=== FRAGMENTO DE PÁGINA ===

La ciudad de Madrid refleja todo eso y más, pues reúne la acción política y la acción artística. Por eso, la ciudad de Madrid, con la excepción del modernismo (aunque no le falten algunos ejemplos), reúne los más interesantes edificios de los estilos que caracterizan a las grandes capitales europeas. Pero «pongamos que hablo de Madrid«, la ciudad polar por la que la historia ha pasado tantas veces como la hemos cruzado sus habitantes trazando diagonales por toda la península de un extremo a otro. Y la historia ha dejado su eco para quien quiera escucharlo (que es mi caso). Desde que descubrí el Pabellón de los Hombres Ilustres (ahora a los ilustres los dispersamos), me tracé mentalmente dos ejes a recorrer para entender el mensaje en la botella que sus edificios, como cristalización de los afanes, nos envían hasta el presente. Uno va desde la Puerta de Alcalá hasta el Palacio Real, incluyendo a la Gran Vía y el otro desde la estación de Atocha y su entorno hasta los nuevos ministerios, pero sumando el Instituto Eduardo Torroja por ser uno de los polos de atracción profesional y de amistad de mis años por Madrid, como lo fue el CEDEX. De otra parte, y de forma arbitraria, prolongo el eje a la avenida de América por la «pagoda» de Fisac. El resto es contemporaneidad rabiosa a la que juzgarán nuestros bisnietos como relación entre el espíritu (la mente si nos ponemos naturalistas) y esa construcción humanamente artificial que son la ciudades que nos acogen. Tras veinte años de visitarla prácticamente todas las semanas se hizo un lugar en mi memoria y en mi imaginación, pues una vez recuperada (para mí) con sus historias me ha ayudado a comprender mejor mi propia profesión y mi propio país y, si me apuran, a mí mismo como parte de ese flujo complejo inextricable que componemos sin advertirlo los humanos en nuestra lucha diaria. En todo caso, sólo voy a mencionar los edificios que están frescos en mi memoria, no tanto por la reiteración de su vista, siempre en escorzo y dinámica por mis pasos o por ir en coche, como por el impacto que me produjeron desde el principio.

=== REGISTROS EXTRAÍDOS ===

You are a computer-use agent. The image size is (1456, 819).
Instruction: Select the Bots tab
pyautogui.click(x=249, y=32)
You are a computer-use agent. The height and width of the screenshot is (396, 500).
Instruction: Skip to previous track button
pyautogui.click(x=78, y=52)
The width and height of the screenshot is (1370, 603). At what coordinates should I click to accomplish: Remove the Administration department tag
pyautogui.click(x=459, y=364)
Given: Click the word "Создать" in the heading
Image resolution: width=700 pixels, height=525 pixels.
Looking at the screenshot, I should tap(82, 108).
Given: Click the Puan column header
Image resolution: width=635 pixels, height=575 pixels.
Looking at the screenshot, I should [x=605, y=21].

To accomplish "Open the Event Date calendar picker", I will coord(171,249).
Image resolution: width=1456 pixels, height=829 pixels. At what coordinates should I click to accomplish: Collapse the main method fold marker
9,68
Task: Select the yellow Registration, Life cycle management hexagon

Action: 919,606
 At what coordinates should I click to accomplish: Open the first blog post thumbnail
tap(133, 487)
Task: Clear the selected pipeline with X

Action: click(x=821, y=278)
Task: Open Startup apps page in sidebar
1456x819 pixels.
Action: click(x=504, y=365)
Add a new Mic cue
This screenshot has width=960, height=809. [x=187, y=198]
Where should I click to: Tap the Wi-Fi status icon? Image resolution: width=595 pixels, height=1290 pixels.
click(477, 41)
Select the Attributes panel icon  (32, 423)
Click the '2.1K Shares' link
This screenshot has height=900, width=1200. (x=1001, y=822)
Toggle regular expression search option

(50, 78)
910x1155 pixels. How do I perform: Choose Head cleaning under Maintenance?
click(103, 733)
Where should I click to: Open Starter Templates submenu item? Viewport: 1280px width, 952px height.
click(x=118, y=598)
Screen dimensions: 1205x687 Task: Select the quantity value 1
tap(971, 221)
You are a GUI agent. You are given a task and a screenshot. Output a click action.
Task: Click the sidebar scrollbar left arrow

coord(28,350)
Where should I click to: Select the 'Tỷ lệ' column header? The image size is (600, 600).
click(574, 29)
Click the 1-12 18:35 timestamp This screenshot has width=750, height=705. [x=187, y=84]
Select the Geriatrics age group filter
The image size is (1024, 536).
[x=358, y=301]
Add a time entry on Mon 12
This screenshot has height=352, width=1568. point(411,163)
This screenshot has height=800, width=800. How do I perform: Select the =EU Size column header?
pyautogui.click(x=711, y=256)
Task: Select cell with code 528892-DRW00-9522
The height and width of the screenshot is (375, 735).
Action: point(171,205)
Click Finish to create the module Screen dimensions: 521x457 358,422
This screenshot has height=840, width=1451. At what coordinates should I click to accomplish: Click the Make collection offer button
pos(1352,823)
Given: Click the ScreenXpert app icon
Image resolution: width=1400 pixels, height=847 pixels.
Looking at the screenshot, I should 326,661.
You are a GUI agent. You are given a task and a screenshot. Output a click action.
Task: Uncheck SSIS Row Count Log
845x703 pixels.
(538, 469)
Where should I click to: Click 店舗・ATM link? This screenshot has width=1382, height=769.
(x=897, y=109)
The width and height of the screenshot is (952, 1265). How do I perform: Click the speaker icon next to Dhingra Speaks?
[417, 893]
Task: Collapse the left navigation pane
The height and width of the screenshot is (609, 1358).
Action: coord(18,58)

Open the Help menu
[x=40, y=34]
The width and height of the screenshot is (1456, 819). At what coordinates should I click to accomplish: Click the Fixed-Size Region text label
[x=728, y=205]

===

§ **CONSIGNA A**: En el fragmento sobre Madrid, ¿cuántos años de visitas a la ciudad prácticamente todas las semanas se mencionan?
§ **CONSIGNA B**: Enumera los lugares que, según el fragmento sobre Madrid, abarca el primer eje de recorrido.

§ **SOLUCIÓN DEL EJERCICIO A**: Veinte años.

§ **SOLUCIÓN DEL EJERCICIO B**: La Puerta de Alcalá, el Palacio Real y la Gran Vía.